----- GIVEN TEXT

The author of The Daily Signal article sought comments on the matter on an Irish dance Voy board in recent days. The Voy boards, where people can post anonymously, have been a problematic part of Irish dance since I was a child and should always be approached with a critical eye.
The article claims that posters on Voy were "up-in-arms" about the trans Irish dancer's win. While there were (and are) people angry about the trans competitor and her Oireachtas win, there were also posters that were in support of the dancer being permitted to compete in the category she identifies with. (Worth noting is that the moderator of the Voy board has deleted some posts related to the discussion.)
Also on Thursday, an online petition was launched titled "Protect Female Irish Dancers in Gender-Specific World Qualifying Championships Worldwide." It says in part: "While recognizing and celebrating diversity and inclusivity, we believe that maintaining separate categories for transgender individuals and female participants is essential to ensuring fair and equitable competition."
At the time of publication on Friday evening, the petition had garnered more than 1,500 signatures. Among those who publicly signed their names were several Irish dance teachers and adjudicators, an indicator that this debate may only just be getting started, despite, as McCafferty previously indicated, there being established precedence.
On Thursday evening, after reading The Daily Signal article, I reached out to CLRG and McCafferty for comment.
CLRG was quick to respond with a brief comment, the same they supplied to The Daily Signal: “CLRG is committed to creating a safe and inclusive environment for every child in our Irish dance community.” A spokesperson said people within CLRG may have additional comments next week.
McCafferty has yet to respond.
I also reached out to my friend Mollie, who, like me, is a former Irish dance competitor. Mollie transitioned at 30 years old, a few years after her successful competitive Irish dance career, which included Oireachtas titles, came to an end. She now has her TCRG (teaching accreditation).
“As an openly trans woman that competed my whole life, I will say I think they made the right call to let the dancer compete based on their gender identity,” Mollie said.

----------

Continue the article about the transgender dancer's Oireachtas win from the point where it stops.

----- EXCERPTED DATA

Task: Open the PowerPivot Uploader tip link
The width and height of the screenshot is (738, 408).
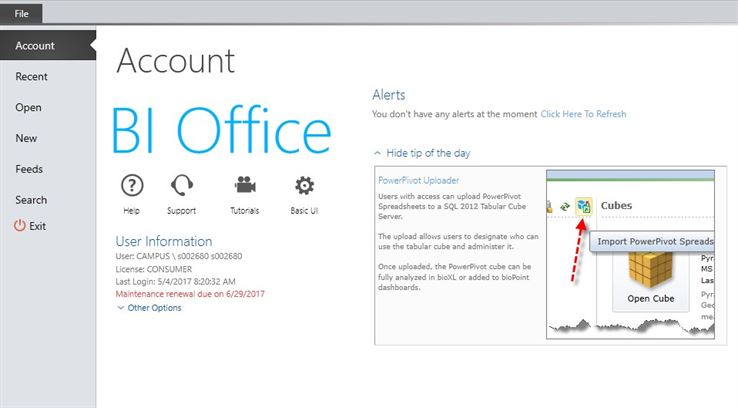Action: pyautogui.click(x=417, y=181)
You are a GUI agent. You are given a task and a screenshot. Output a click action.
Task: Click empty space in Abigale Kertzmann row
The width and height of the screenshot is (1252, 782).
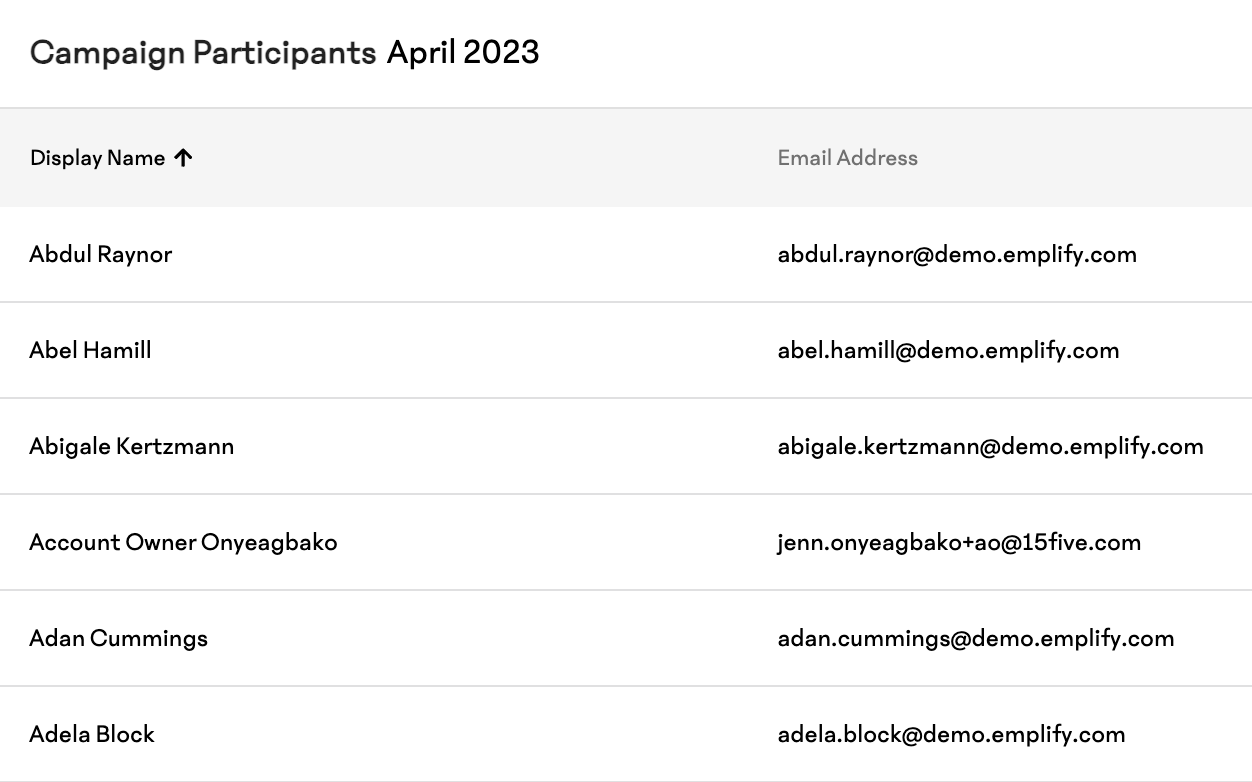coord(506,446)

----------

**REPLY TO THE TASK**
“I know some can argue that men have more power or stamina, but from my experience, cis women have superior flexibility and better technique overall based on their genetics.”
Mollie added: “It’s not the Olympics, it’s just dancing. We need to prioritize the children and their mental health, not parents and their opinions and political beliefs.”
On Friday, I was able to connect with the trans competitor's Irish dance teacher. The teacher told me it's been a "challenging week" and that "given the present atmosphere in the sport, I’d prefer not to engage."
The teacher, however, added: "We’re focusing on supporting her as we always have within our school, and sharing the messages of support with receive with her."
Meanwhile, the trans dancer was subject to disgusting abuse on social media on Friday when one person commented on her social media: "Cheating scrote" and "You and your parents are cheaters."
Thankfully, the foul comments were in the minority of a sea of comments supporting this dancer.
For now, all I can say is well done to this Irish dancer. Winning an Oireachtas is no easy feat, and doing so with the added pressure of navigating life as a trans person as well as nonsensical pushback from the parents of your competitors makes it all the more impressive.
Another well done to this dancer's family, friends, and Irish dance school for supporting her.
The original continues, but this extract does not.